• **What you will do**
Pull out every line of the records below that holds the word "score", and copy each one.
▬▬▬▬▬▬▬▬▬▬
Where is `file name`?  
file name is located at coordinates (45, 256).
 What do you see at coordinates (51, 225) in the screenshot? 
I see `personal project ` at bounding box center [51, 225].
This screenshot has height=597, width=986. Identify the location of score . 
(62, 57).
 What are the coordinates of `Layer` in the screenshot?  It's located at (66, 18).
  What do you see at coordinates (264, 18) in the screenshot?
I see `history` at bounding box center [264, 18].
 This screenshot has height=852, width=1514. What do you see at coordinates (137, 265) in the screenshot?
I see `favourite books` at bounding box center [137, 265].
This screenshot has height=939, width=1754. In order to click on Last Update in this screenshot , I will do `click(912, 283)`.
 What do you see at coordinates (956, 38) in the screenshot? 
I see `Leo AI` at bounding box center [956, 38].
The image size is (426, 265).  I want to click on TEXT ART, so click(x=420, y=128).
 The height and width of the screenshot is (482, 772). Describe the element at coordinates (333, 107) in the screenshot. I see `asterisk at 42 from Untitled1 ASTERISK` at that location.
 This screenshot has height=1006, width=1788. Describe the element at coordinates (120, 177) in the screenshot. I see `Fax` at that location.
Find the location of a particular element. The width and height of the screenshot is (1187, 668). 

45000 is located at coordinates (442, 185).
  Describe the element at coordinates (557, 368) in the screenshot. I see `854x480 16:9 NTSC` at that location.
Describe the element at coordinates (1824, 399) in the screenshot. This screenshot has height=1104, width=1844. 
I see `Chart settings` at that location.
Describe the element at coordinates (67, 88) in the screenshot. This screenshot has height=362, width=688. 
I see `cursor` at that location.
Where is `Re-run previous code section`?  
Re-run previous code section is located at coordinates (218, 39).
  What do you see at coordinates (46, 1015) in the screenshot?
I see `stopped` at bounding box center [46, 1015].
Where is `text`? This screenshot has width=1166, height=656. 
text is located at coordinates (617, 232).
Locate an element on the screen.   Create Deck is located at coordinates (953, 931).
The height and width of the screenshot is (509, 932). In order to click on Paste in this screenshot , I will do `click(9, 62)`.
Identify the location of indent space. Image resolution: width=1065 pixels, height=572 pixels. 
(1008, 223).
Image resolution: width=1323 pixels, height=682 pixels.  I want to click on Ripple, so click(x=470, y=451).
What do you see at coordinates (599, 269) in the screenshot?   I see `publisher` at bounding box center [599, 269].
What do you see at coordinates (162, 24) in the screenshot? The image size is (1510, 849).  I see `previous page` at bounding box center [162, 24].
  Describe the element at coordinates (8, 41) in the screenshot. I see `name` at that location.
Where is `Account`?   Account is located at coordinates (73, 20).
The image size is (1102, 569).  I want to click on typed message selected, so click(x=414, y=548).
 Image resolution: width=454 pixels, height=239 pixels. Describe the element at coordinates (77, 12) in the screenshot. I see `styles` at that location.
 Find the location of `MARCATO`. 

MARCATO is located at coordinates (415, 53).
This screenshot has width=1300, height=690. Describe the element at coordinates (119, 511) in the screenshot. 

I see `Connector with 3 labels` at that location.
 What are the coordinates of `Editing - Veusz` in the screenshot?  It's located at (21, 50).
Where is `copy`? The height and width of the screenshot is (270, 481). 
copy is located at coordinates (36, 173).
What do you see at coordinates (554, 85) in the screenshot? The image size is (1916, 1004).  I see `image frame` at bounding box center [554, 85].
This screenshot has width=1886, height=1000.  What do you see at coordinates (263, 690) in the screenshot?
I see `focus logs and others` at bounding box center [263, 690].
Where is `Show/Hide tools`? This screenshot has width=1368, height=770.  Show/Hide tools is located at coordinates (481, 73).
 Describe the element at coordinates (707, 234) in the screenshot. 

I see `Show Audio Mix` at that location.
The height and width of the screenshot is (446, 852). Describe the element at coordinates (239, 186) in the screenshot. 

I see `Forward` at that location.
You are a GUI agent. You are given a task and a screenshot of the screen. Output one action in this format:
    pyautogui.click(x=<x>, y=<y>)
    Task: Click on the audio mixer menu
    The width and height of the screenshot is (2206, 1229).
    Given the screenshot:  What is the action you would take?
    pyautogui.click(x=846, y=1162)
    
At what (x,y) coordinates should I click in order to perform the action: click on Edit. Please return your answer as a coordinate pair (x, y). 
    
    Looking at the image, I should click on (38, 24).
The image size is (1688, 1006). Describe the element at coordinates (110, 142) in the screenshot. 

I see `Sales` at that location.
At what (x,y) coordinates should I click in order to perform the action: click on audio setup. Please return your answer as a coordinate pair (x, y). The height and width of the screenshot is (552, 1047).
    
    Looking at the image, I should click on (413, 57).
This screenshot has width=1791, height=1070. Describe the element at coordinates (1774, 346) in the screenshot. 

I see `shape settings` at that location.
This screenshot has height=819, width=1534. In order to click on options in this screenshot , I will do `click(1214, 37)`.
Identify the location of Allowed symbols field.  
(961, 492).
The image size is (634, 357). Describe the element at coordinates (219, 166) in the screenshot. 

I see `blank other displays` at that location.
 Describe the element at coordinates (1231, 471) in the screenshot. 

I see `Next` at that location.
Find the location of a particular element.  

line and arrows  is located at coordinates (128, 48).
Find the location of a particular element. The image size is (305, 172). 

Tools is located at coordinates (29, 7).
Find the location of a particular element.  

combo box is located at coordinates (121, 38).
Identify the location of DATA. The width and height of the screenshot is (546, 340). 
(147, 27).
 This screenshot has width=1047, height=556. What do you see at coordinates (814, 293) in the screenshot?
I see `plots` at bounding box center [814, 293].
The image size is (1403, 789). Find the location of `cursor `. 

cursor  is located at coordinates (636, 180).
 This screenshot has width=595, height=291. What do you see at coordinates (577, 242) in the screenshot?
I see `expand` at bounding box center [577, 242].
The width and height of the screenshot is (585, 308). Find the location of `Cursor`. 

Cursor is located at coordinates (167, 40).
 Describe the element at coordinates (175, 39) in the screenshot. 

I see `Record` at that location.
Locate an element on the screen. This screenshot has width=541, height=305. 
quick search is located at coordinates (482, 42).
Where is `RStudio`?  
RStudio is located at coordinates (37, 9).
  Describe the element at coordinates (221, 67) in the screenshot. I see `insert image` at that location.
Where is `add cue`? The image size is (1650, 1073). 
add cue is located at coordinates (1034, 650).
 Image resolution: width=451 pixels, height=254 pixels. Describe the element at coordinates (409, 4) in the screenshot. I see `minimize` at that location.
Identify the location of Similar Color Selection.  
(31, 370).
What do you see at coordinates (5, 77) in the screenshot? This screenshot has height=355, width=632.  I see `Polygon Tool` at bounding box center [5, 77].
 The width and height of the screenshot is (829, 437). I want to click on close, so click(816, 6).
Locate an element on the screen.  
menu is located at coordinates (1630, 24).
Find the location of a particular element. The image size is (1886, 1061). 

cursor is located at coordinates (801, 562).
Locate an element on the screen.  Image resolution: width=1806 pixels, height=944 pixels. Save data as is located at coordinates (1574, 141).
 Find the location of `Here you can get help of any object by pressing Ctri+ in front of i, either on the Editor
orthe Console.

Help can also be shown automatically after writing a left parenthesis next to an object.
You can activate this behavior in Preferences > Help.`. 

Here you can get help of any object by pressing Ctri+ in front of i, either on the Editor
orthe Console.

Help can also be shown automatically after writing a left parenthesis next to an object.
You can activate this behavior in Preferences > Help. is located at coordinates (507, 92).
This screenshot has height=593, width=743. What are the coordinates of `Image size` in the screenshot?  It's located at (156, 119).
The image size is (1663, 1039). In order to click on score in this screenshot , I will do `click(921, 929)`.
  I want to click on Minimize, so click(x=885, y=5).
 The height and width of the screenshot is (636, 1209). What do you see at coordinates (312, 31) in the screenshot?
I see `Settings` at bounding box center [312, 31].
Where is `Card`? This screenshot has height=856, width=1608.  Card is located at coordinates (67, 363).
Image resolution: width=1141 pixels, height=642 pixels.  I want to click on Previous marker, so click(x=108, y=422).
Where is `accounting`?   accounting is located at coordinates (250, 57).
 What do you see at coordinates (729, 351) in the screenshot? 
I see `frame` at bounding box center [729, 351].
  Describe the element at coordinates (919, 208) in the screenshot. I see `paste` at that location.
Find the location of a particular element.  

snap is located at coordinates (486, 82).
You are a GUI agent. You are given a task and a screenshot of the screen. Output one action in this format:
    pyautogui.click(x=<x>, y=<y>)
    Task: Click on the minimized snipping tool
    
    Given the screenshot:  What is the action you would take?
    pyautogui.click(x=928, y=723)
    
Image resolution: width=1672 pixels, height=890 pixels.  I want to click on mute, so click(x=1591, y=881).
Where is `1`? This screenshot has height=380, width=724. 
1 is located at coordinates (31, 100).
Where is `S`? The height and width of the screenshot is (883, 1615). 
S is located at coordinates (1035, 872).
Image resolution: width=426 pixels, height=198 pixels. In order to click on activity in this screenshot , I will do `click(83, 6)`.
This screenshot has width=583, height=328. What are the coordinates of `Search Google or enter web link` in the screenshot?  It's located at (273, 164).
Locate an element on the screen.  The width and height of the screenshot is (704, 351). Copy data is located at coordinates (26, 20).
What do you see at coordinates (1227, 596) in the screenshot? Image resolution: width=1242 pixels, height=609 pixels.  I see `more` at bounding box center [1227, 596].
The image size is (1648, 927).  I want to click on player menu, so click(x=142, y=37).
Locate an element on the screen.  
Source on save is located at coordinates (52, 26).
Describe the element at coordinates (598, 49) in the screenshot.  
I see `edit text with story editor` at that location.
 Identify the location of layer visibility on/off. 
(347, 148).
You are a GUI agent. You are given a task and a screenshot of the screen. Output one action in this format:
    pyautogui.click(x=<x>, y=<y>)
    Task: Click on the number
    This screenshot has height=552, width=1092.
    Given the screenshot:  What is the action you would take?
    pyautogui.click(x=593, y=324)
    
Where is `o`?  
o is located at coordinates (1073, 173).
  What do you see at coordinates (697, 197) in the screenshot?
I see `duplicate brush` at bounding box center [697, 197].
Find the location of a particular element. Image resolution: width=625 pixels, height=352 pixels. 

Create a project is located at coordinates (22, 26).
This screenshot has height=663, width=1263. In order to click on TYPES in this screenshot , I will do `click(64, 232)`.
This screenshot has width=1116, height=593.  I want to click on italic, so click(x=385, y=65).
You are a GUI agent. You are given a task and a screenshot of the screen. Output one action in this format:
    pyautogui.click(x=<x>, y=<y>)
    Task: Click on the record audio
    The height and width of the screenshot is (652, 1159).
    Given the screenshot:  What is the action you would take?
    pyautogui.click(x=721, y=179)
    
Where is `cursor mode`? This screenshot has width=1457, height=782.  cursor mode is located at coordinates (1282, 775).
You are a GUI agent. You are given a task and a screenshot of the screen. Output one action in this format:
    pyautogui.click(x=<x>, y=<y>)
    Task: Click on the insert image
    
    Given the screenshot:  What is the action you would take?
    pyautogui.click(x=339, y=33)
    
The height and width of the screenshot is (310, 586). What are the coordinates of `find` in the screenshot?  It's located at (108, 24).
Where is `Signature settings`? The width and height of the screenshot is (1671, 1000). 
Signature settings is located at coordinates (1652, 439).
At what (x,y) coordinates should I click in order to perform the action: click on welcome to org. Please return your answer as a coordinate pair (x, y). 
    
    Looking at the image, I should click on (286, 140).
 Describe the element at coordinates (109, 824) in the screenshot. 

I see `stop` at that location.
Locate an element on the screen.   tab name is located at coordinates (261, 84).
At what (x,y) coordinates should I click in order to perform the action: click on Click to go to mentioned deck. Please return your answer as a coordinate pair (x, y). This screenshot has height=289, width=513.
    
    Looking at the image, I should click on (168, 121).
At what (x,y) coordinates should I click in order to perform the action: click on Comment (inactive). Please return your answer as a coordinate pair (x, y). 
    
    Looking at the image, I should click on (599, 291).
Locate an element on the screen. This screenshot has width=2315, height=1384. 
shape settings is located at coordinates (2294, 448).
▬▬▬▬▬▬▬▬▬▬
• **Solution for this exercise**
This screenshot has height=597, width=986. Identify the location of score . 
The image size is (1663, 1039). In order to click on score in this screenshot , I will do `click(921, 929)`.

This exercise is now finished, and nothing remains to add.